* **SUPPLIED RECORDS**:
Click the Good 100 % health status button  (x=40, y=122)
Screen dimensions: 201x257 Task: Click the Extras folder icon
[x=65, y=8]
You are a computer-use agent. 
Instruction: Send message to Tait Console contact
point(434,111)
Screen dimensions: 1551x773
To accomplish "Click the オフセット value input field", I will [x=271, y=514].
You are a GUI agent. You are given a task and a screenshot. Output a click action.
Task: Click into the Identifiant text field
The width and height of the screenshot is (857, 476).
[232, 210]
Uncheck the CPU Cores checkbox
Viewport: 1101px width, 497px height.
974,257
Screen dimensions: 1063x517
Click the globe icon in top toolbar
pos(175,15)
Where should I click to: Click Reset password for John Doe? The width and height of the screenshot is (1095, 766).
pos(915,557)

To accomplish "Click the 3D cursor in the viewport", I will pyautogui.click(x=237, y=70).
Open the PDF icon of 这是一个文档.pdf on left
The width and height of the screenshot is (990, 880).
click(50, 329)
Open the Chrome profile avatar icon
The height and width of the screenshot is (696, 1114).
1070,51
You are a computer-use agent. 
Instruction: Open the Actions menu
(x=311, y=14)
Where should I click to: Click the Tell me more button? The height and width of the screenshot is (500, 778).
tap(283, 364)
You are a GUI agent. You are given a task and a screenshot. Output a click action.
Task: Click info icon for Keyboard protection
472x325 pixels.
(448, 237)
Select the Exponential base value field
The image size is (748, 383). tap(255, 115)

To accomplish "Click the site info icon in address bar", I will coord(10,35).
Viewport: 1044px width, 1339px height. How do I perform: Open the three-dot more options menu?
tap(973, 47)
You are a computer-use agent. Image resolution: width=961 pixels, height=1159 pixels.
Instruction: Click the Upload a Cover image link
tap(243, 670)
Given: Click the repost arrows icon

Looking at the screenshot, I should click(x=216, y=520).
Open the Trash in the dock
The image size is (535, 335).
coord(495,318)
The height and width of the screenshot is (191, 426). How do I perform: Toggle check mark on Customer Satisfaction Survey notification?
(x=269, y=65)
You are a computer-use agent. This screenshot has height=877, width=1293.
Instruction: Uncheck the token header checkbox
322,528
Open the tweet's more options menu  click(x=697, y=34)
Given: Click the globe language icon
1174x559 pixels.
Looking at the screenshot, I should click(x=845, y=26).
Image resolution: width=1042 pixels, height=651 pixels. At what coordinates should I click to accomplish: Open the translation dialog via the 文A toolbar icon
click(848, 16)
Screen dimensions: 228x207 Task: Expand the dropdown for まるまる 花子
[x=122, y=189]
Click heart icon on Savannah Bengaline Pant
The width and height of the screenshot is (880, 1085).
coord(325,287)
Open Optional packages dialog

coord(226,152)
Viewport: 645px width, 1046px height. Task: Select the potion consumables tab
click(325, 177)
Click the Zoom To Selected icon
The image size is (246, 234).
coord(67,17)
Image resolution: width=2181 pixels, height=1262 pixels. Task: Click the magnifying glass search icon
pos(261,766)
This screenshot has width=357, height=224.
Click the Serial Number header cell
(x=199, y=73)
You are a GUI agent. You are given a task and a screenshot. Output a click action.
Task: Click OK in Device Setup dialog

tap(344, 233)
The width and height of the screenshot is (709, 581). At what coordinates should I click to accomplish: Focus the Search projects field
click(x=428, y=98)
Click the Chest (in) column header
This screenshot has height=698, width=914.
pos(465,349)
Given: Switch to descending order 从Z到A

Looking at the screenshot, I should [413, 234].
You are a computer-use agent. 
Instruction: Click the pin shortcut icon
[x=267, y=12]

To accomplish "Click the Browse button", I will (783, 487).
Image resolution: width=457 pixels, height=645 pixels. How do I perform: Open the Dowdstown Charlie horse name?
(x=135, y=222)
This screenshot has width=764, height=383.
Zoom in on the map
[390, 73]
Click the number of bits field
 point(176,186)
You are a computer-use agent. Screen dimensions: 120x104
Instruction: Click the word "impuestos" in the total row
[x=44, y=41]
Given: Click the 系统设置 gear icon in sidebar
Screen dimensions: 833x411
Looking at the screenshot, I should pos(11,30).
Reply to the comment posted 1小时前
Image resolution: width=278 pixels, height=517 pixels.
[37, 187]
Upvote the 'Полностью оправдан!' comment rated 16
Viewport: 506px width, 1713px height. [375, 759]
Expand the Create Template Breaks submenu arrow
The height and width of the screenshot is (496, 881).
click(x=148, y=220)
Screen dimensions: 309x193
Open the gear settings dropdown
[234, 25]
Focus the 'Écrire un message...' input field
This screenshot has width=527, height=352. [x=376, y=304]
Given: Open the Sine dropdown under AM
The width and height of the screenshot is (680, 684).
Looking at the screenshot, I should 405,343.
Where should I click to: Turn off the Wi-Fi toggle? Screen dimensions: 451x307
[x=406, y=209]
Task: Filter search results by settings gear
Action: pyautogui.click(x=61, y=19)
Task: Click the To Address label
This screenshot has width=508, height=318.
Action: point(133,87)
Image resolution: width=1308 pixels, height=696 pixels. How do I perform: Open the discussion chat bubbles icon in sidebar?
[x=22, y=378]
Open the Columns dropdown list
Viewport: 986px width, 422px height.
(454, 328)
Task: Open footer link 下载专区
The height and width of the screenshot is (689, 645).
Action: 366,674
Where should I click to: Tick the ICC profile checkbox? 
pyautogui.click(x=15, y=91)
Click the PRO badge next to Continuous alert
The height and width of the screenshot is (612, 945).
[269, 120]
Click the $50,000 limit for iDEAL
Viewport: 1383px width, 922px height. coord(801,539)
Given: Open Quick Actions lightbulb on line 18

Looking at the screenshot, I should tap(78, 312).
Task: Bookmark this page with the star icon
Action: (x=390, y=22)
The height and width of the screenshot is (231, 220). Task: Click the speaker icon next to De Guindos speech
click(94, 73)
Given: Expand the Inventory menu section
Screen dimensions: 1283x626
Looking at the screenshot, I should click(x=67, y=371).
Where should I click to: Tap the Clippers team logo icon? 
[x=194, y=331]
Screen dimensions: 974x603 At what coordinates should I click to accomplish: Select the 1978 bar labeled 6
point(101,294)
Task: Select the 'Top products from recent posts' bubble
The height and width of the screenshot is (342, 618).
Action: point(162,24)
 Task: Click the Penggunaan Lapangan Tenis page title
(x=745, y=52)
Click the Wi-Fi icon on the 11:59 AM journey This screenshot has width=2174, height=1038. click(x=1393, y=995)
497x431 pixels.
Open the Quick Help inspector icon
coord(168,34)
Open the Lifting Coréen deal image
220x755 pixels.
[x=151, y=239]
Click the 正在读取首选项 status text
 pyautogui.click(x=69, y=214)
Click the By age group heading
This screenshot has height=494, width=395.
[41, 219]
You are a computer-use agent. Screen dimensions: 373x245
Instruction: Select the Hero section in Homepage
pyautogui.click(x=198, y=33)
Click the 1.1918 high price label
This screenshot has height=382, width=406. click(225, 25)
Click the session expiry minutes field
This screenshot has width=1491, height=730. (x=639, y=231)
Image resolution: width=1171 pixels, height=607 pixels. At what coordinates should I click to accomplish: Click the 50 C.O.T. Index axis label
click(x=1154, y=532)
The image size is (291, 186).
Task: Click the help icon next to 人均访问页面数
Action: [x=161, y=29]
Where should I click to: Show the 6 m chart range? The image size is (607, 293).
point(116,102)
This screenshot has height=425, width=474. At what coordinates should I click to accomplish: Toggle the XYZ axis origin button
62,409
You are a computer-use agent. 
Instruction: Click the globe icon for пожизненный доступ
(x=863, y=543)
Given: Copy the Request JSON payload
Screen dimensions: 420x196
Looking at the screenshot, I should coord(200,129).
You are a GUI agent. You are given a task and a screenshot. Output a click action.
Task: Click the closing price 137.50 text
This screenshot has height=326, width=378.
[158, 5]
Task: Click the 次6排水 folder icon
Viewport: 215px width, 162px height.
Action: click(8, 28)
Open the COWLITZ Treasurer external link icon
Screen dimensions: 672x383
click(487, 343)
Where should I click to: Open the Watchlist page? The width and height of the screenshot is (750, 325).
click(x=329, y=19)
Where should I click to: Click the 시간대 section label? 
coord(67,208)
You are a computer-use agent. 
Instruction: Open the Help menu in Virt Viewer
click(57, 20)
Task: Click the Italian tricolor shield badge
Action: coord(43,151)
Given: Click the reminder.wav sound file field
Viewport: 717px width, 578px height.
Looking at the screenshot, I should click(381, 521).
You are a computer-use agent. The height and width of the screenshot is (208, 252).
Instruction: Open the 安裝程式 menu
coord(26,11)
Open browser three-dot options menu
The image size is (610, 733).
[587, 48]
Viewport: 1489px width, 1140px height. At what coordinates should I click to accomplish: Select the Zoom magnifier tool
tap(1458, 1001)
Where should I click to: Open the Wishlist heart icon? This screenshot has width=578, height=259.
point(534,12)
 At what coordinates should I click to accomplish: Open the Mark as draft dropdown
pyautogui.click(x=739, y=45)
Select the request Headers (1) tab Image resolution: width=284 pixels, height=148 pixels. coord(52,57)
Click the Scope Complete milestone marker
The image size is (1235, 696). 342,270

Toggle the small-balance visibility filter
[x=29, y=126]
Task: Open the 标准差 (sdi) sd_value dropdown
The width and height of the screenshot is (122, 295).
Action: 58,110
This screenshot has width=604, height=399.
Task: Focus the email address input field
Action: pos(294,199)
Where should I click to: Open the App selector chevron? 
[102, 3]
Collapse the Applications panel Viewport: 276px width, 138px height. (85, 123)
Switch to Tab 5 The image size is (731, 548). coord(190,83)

* **WHAT IS BEING ASKED**: Reproduce, character for character, only the lines of the preceding data that start at the line with "Given: Switch to descending order 从Z到A" and end at the line with "Task: Open footer link 下载专区", both included.

* **PROBLEM SOLUTION**:
Given: Switch to descending order 从Z到A

Looking at the screenshot, I should [413, 234].
You are a computer-use agent. 
Instruction: Click the pin shortcut icon
[x=267, y=12]

To accomplish "Click the Browse button", I will (783, 487).
Image resolution: width=457 pixels, height=645 pixels. How do I perform: Open the Dowdstown Charlie horse name?
(x=135, y=222)
This screenshot has width=764, height=383.
Zoom in on the map
[390, 73]
Click the number of bits field
 point(176,186)
You are a computer-use agent. Screen dimensions: 120x104
Instruction: Click the word "impuestos" in the total row
[x=44, y=41]
Given: Click the 系统设置 gear icon in sidebar
Screen dimensions: 833x411
Looking at the screenshot, I should pos(11,30).
Reply to the comment posted 1小时前
Image resolution: width=278 pixels, height=517 pixels.
[37, 187]
Upvote the 'Полностью оправдан!' comment rated 16
Viewport: 506px width, 1713px height. [375, 759]
Expand the Create Template Breaks submenu arrow
The height and width of the screenshot is (496, 881).
click(x=148, y=220)
Screen dimensions: 309x193
Open the gear settings dropdown
[234, 25]
Focus the 'Écrire un message...' input field
This screenshot has width=527, height=352. [x=376, y=304]
Given: Open the Sine dropdown under AM
The width and height of the screenshot is (680, 684).
Looking at the screenshot, I should 405,343.
Where should I click to: Turn off the Wi-Fi toggle? Screen dimensions: 451x307
[x=406, y=209]
Task: Filter search results by settings gear
Action: pyautogui.click(x=61, y=19)
Task: Click the To Address label
This screenshot has width=508, height=318.
Action: point(133,87)
Image resolution: width=1308 pixels, height=696 pixels. How do I perform: Open the discussion chat bubbles icon in sidebar?
[x=22, y=378]
Open the Columns dropdown list
Viewport: 986px width, 422px height.
(454, 328)
Task: Open footer link 下载专区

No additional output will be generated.